Industrialist James Hynds Gillies began negotiations with the Tasmanian Government in 1908 to construct a hydroelectric scheme at Great Lake. The scheme was intended to power a zinc smelter and a calcium carbide factory. The carbide plant was constructed at Peggy's Beach, near Snug, and commenced operation in 1917. Using lime, coke and electric arc furnaces, the plant produced carbide for the generation of acetylene gas used in welding and lighting.

Gillies’ company went into receivership in 1924, and the Hydro Electric Department (later the Hydro-Electric Commission and now Hydro Tasmania) assumed control of the electricity assets.
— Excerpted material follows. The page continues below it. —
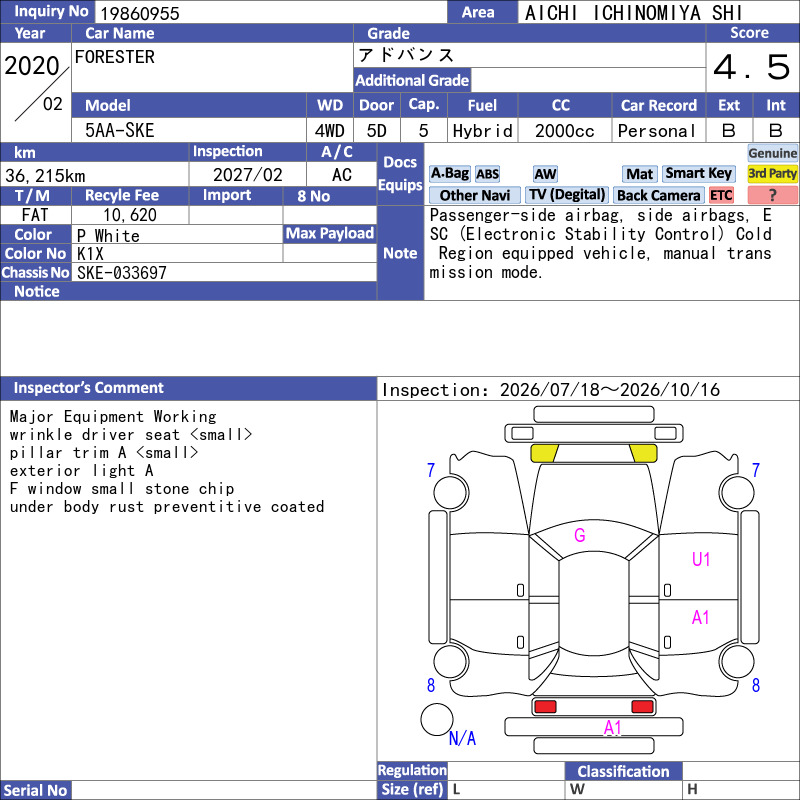Click the red ETC badge
Viewport: 800px width, 800px height.
[721, 195]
The zinc smelting project was later revived by separate interests and today operates at the Nyrstar Hobart Smelter in Lutana, Tasmania.

The carbide facility was taken over by Electrona Carbide Industries Pty Ltd and continued operating until the early 1980s. At its peak in the 1960s, the Electrona Carbide Works employed more than 250 people. It suffered major damage in the 1967 Tasmanian fires and, following significant losses from plant failures in 1979, was sold to Pioneer Silicon Industries Pty Ltd.
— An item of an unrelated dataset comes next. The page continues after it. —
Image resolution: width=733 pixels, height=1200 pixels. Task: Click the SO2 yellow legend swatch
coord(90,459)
In 1988, the plant was refitted to produce metallurgical-grade silicon with an intended capacity of 10,000 tonnes per year. However, the new operation was never profitable and closed permanently in August 1991.
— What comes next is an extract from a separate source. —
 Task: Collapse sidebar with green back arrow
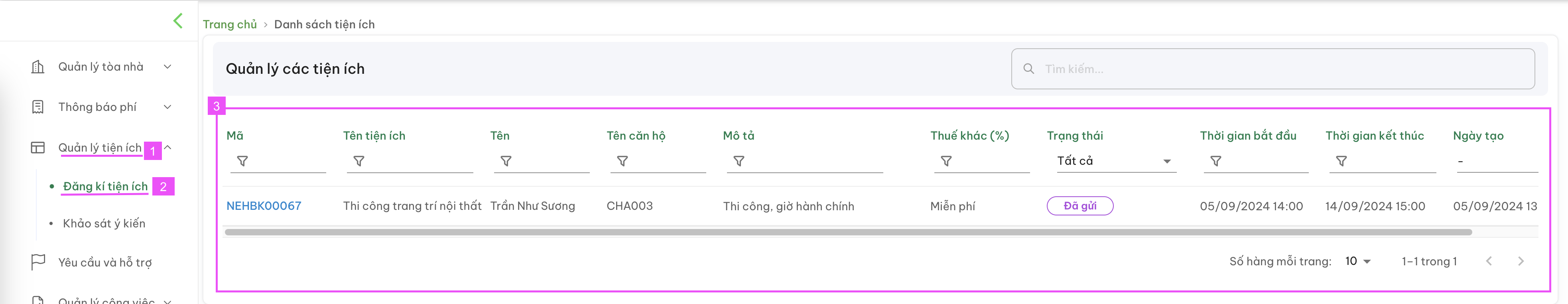click(178, 21)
A permanent display on the history of the Electrona Carbide Works, including historical photographs, documents and industrial artefacts, is located at the Channel Museum in nearby Margate.

==Post-industrial transition==
Following the closure of the silicon plant in the early 1990s, the Electrona site underwent significant redevelopment. Many of the larger smelter buildings were demolished, though remnants such as concrete foundations, utility structures, and access roads remain visible. The area transitioned toward residential use, with expansion of the Peggy’s Beach housing area, and the establishment of small-scale businesses in the adjacent light industrial zone.

Today, Electrona is primarily a residential locality with some light industrial activity. It serves as a commuter suburb for residents working in Kingston and Hobart.

==Geography==
Electrona is located on the western shore of North-West Bay, which forms its eastern boundary. It is bordered by Margate to the north and Snug to the south.

==Access==
The locality is traversed by Route B68 (Channel Highway), which provides access to nearby towns and the Hobart metropolitan area.

==Sources==
- Crowley, Catherine (1989). "Accommodating industry in Tasmania: Eco-political factors behind the Electrona Silicon Smelter dispute"

- Stephens, J. R. (1985). "Environmental impact statement relating to a proposed silicon producing plant to be located at Electrona, Tasmania"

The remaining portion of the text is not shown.